I do not know about MySQL and PostgreSQL, but let me treat this a bit generally.
There is one DBMS namely Oracle which doesn't allow to choose it's users between NULL and ''. This clearly demonstrates that it is not necessary to distinguish between both. There are some annoying consequences:
You set a varchar2 to an empty string like this:
Update mytable set varchar_col = '';
the following leads to the same result
Update mytable set varchar_col = NULL;
But to select the columns where the value is empty or NULL, you have to use
select * from mytable where varchar_col is NULL;
Using
select * from mytable where varchar_col = '';
is syntactically correct, but it never returns a row.
On the other side, when concatenating strings in Oracle. NULL varchars are treated as empty strings.
select NULL || 'abc' from DUAL;
yields abc. Other DBMS would return NULL in these cases.

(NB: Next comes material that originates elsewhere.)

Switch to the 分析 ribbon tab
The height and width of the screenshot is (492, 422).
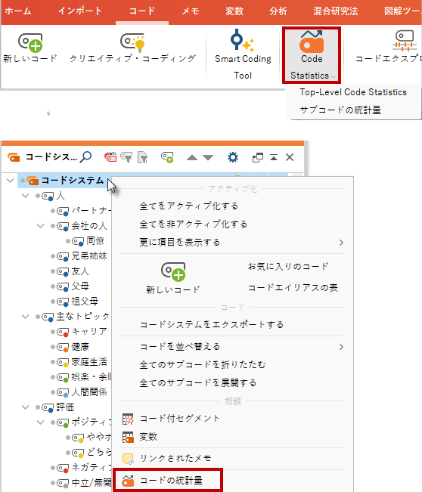point(278,11)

When you want to express explicitly, that a value is assigned, you have to use something like ' '.
And you have to worry whether trimming not empty results in NULL
select case when ltrim(' ') is null then 'null' else 'not null' end from dual
It does.
Now looking at DBMS where '' is not identical to NULL (e.g. SQL-Server)
Working with '' is generally easier and in most case there is no practical need to distinguish between both. One of the exceptions I know, is when your column represents some setting and you have not empty defaults for them. When you can distinguish between '' and NULL you are able to express that your setting is empty and avoid that the default applies.
It's convenient for the way SQL is typically used. Consider this statements:
SELECT people.name, cars.model FROM people
INNER JOIN cars
ON people.car_licenceplate = cars.licenceplate
If null = null, then this would return all pairs of people with no license plate with all unregistered cars in the database, a usually undesirable result.
It's particularly convenient that, even if you use any null value even in a more complex expression, you won't get a value back, even if other values may also happen to be null. In other languages you'd need to null check everything in advance to get that behavior, having it by default is very convenient for the type of things SQL is typically used for.
null in SQL is exempt from a lot of other rules too. For example they are excluded from unique constraints. All indicating it represents more the absence of a value rather than a special value.
Some other languages do also have a ThreeValueBoolean or a similar type that behaves more like a SQL null, though only for booleans. Also most every language has similar non self-equality for NaN. It's not a concept unique to SQL.
One way to look at this is to compare these two questions:
- Is value A definitely the same as value B?
- Is value A definitely different from value B?
On the face of it, these are symmetrical: if question 1 is true, question 2 is false, and vice versa.
But what if both A and B are missing or invalid data points?
- False. We can't know for sure that the two missing or invalid data points are the same.
- False. We can't know for sure that the two missing or invalid data points are different.
That puts us in a peculiar position: A = B and A <> B should both be false, but that means that NOT (A = B) is no longer the same as A <> B, which is surprising.
SQL handles this by returning a further NULL - if the data for A and B is missing, then the information about whether they are the same or different is also missing. This is consistent with other operations on NULL, e.g. NULL + NULL is NULL, because adding two unknown numbers gives you a third unknown number. And since that also includes boolean negation - if A is NULL, then NOT A is also NULL, the result of NOT (A = B) is always the same as A <> B, as we'd intuitively expect.
However, there are situations where we want to ask the strict negation of those questions:
- Is value A not definitely the same as value B? (Strict inverse of question 1)
- Is value A not definitely different from value B? (Strict inverse of question 2)
For these, SQL provides the DISTINCT FROM and NOT DISTINCT FROM operators.
More commonly, you want to know explicitly that a particular value is or is not null, for which there are the operators IS NULL and IS NOT NULL.